• WORK TO BE COMPLETED: The required answer is each line in the entries below where "will" occurs.
(RECORDS SHOWN)
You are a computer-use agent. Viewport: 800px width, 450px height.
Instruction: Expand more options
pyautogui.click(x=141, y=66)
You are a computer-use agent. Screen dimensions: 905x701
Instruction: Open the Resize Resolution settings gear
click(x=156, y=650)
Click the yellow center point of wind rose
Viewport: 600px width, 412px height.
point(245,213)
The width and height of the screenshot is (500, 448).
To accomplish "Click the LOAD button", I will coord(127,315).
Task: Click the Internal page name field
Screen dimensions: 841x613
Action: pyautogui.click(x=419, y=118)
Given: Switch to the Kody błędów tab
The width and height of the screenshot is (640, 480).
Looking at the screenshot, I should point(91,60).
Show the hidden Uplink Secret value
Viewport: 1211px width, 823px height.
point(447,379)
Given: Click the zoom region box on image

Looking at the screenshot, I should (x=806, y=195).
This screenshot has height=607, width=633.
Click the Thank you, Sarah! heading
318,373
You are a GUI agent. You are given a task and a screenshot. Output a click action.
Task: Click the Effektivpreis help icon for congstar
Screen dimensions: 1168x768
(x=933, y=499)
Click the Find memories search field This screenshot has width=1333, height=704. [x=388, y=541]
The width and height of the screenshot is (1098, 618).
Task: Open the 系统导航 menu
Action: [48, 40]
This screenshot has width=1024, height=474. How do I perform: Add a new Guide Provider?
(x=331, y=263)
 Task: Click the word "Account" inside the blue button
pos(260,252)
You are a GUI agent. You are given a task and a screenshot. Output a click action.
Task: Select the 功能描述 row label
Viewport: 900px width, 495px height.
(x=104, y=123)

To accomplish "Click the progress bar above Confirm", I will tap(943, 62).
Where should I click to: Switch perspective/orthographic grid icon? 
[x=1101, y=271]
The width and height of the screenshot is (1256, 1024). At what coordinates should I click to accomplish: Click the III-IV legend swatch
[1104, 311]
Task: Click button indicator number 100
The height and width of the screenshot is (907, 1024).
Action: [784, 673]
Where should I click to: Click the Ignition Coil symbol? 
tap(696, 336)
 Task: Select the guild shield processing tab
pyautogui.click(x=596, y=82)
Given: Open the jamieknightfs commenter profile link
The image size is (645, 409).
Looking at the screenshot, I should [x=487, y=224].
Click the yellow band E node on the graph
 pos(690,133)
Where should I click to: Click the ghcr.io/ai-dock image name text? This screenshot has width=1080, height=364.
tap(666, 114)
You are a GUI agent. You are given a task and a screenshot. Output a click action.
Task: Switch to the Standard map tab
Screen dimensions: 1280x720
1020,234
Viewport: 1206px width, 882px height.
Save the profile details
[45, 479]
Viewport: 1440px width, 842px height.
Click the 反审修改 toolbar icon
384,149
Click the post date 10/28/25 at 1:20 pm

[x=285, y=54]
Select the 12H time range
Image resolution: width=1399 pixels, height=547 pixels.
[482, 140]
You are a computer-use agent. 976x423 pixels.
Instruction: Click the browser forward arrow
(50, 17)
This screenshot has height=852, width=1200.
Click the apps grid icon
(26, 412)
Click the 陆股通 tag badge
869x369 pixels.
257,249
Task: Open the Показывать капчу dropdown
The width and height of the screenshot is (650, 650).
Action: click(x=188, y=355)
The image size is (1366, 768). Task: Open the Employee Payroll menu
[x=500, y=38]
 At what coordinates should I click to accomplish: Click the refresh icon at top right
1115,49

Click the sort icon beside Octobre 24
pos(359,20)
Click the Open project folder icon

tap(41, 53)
(End RECORDS SHOWN)
• TASK RESPONSE:
To accomplish "Click the LOAD button", I will coord(127,315).
To accomplish "Click the progress bar above Confirm", I will tap(943, 62).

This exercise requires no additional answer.